-- Start DATA PROVIDED --
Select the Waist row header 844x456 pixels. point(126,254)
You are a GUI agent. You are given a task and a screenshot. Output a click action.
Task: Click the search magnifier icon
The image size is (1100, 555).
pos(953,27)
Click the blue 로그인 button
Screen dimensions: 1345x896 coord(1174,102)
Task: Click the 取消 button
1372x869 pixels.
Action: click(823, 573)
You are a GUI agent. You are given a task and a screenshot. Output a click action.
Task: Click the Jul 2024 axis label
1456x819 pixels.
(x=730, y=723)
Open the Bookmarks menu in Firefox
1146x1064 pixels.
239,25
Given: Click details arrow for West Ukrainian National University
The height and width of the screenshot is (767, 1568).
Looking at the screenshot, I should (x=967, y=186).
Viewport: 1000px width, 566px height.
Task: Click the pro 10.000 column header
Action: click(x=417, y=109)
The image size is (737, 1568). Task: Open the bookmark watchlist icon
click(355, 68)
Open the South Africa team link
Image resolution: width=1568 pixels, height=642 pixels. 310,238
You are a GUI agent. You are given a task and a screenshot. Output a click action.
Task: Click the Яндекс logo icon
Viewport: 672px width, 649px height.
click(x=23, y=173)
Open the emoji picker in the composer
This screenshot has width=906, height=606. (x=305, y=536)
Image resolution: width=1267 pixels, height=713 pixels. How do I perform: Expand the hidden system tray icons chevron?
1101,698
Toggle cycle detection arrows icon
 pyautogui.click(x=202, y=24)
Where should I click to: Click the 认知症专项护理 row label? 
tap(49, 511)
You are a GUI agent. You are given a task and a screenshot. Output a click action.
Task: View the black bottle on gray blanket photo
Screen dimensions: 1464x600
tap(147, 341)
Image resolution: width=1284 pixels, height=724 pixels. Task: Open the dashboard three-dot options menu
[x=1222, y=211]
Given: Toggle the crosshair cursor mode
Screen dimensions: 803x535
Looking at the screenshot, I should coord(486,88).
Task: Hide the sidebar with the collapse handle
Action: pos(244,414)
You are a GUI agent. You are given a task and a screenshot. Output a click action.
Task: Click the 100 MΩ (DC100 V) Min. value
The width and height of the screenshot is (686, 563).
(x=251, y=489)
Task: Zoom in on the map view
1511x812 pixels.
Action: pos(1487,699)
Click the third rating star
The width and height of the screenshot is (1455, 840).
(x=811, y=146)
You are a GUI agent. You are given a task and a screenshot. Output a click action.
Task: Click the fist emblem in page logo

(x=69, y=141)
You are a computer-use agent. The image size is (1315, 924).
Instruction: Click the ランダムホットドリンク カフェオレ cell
-- End DATA PROVIDED --
TASK TO CARRY OUT: Please reproduce the data word for word, starting at the line that contains "Given: Click details" and ending at the line that contains "Action: click(x=417, y=109)", with both of those lines included.

FINAL RESULT:
Given: Click details arrow for West Ukrainian National University
The height and width of the screenshot is (767, 1568).
Looking at the screenshot, I should (x=967, y=186).
Viewport: 1000px width, 566px height.
Task: Click the pro 10.000 column header
Action: click(x=417, y=109)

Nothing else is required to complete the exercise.